The university reported that this is the first such program within an educational institution.
“This is a newly emerging field,” said Bruce Goldberger, Ph.D., director of the William R. Maples Center for Forensic Medicine at the university. “We are translating our knowledge of forensic science to a new field devoted to solving crimes against animals.”
The program will also be directly involved in forensic work on animal cruelty cases investigated by the ASPCA, as well as acting as a resource to assist other agencies with such investigations.
The ASPCA will provide an initial gift of $150,000 to sponsor a clinical professorship at the rank of associate professor and work with the university to develop the educational plan, research mission and define the areas of applied casework for the program.
In addition to the undergraduate and graduate programs, continuing education programs will be available through workshops for veterinarians, law enforcement, animal control officers and attorneys. Courses will include: forensic entomology, buried remains excavation, bloodstain analysis, bite mark analysis and animal crime scene processing. Trainings will be done in classroom settings, online and through the just-formed International Veterinary Forensic Sciences Association.
“Veterinarians are frequently asked to participate in cruelty investigations, yet we don’t receive special training on that in veterinary school,” said Julie Levy, DVM, Ph.D., director of Maddie’s Shelter Medicine Program at the University of Florida. “There is a substantial unmet need for that training to be provided to veterinarians.”
The university said that since there is no national tracking of animal cruelty cases, the new program will allow for better collection of such data. The ASPCA investigates more than 5,000 cruelty cases and arrests or issues summonses to more than 300 people each year. Scenarios include neglect, abandonment, animal hoarding and dog fighting.
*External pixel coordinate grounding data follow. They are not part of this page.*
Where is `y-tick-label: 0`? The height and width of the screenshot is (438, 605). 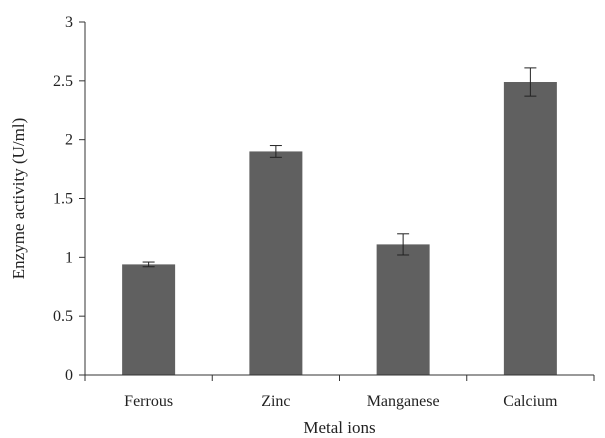 y-tick-label: 0 is located at coordinates (69, 376).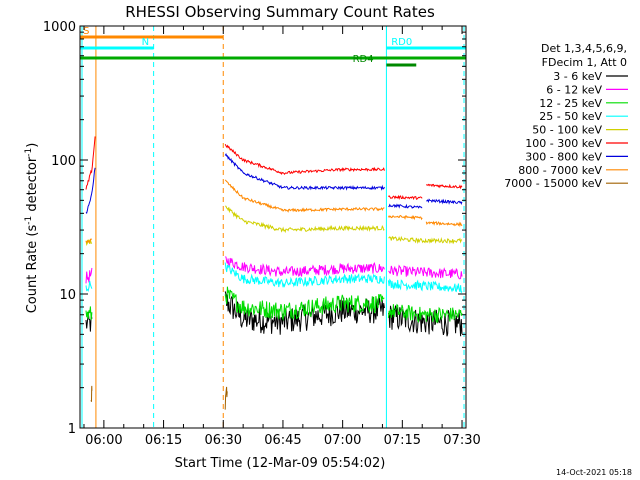  What do you see at coordinates (342, 440) in the screenshot?
I see `x-tick-label-4: 07:00` at bounding box center [342, 440].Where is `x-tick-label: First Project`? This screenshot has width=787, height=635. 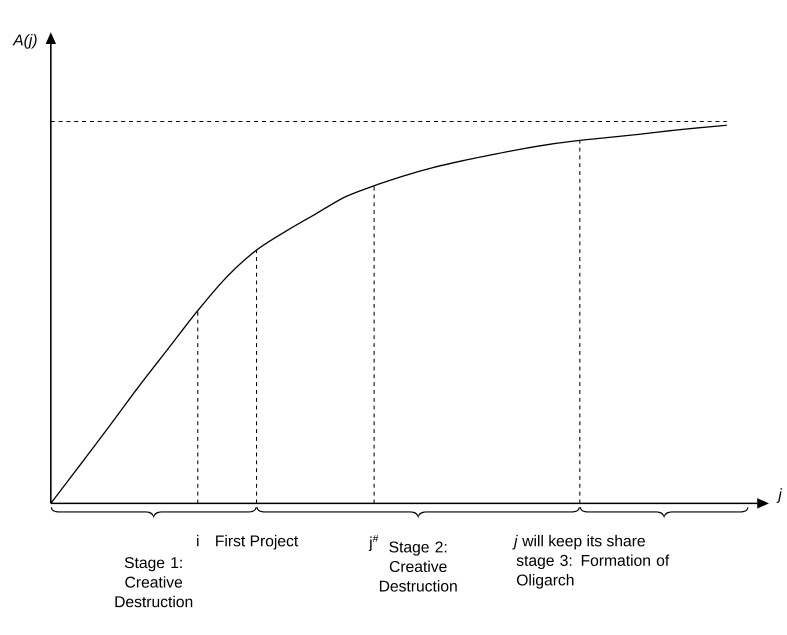
x-tick-label: First Project is located at coordinates (257, 542).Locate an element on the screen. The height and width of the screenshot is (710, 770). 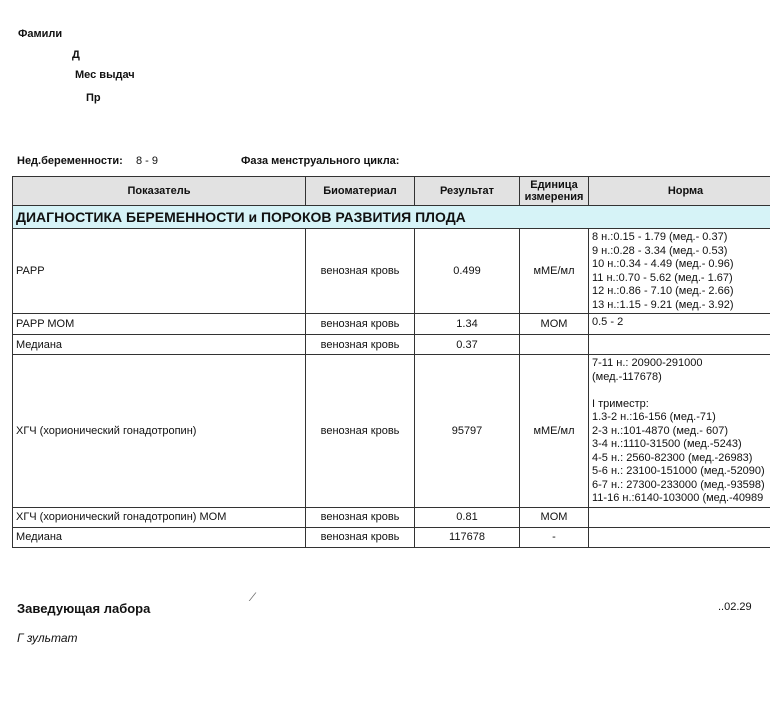
norm-line: 6-7 н.: 27300-233000 (мед.-93598) is located at coordinates (678, 484).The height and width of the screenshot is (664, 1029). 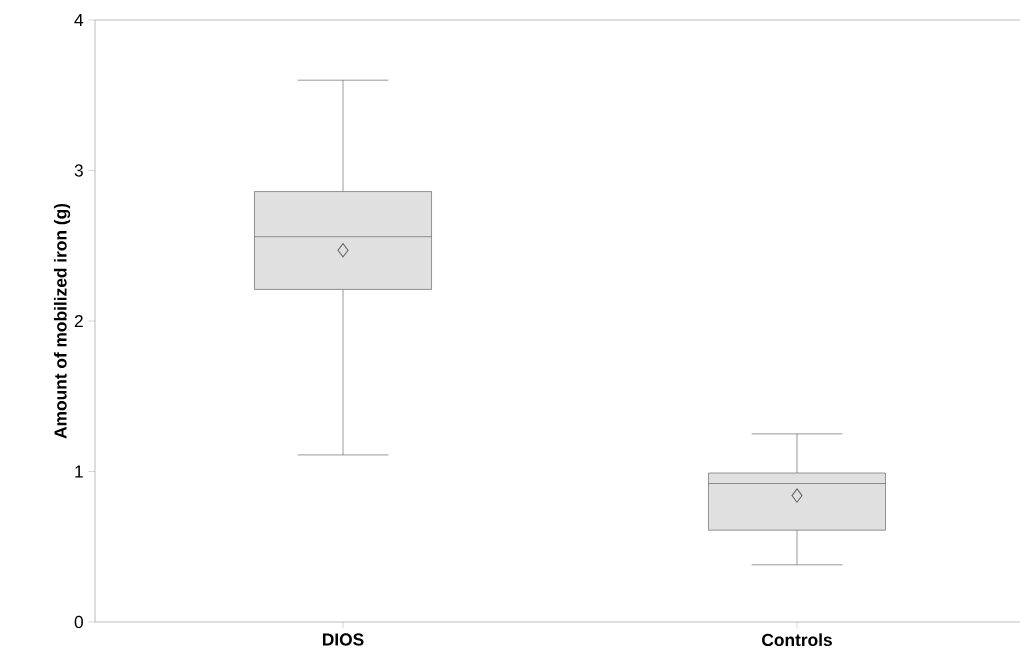 I want to click on y-tick-label: 4, so click(x=79, y=20).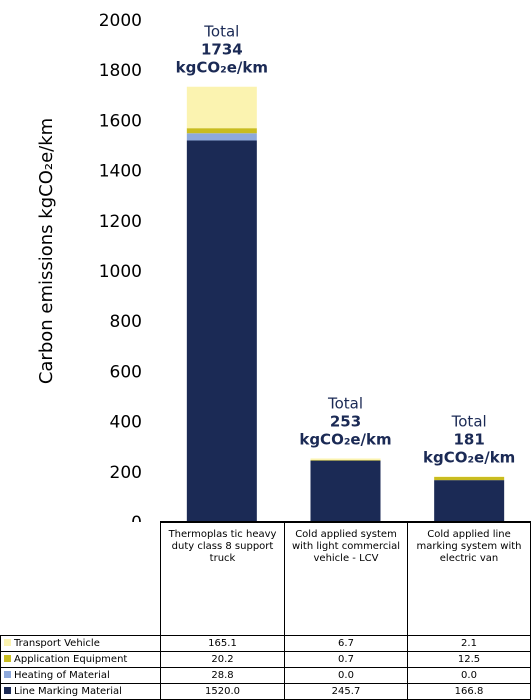 The width and height of the screenshot is (531, 700). Describe the element at coordinates (120, 21) in the screenshot. I see `y-tick-label: 2000` at that location.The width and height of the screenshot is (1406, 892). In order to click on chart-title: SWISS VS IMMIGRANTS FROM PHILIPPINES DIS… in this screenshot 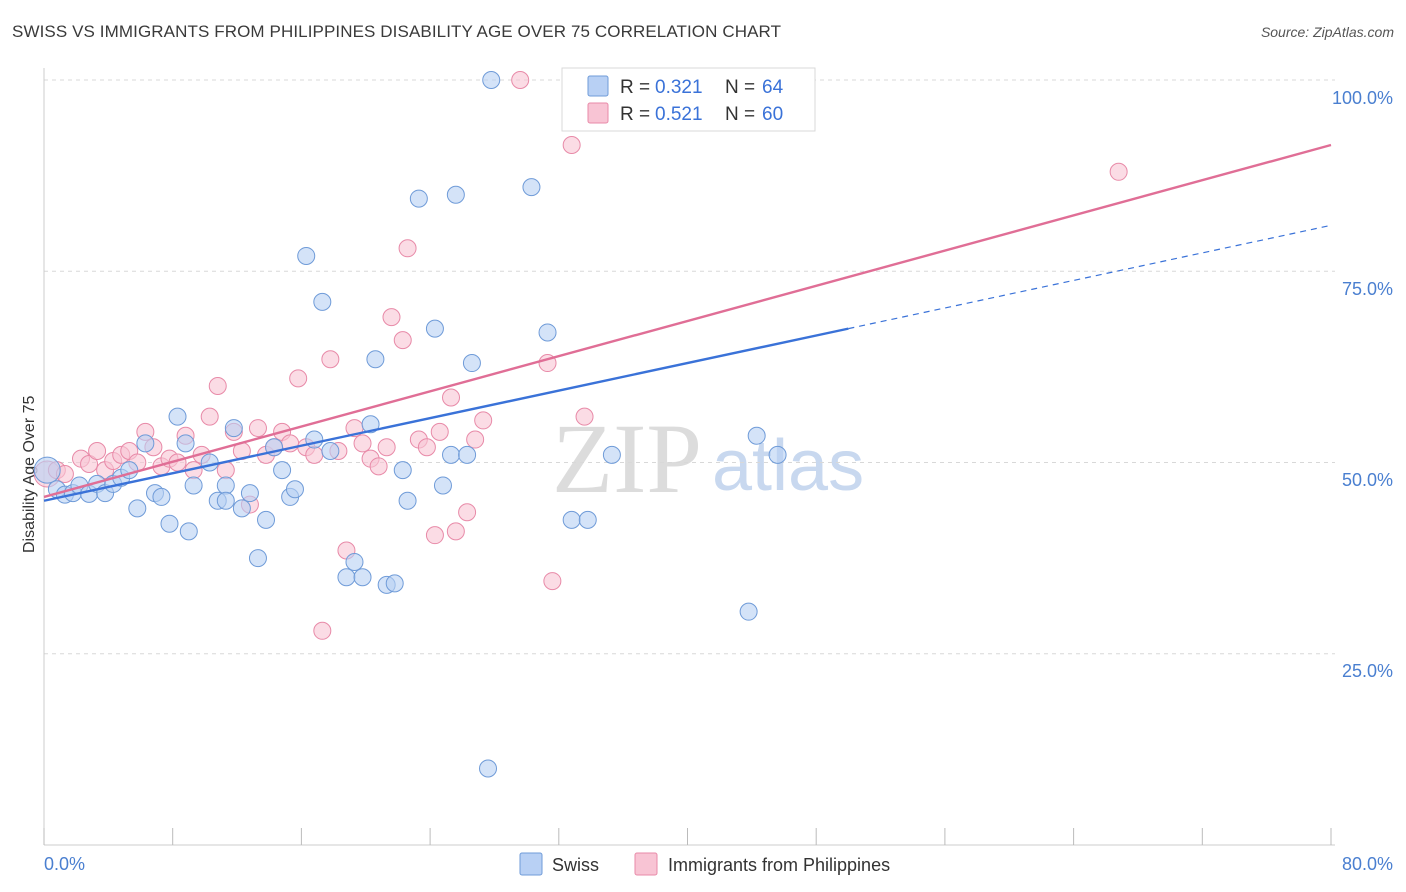, I will do `click(397, 32)`.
“The ability to offer a joint forensic science and veterinary medicine education at the Bachelor and Master’s level is unprecedented,” said Melinda Merck, DVM, senior director of Veterinary Forensics for the ASPCA. “We’re excited to have the opportunity to collaborate with the University of Florida and to create a program that can provide ‘one-stop shopping’ for veterinary forensic science needs for agencies and individuals.”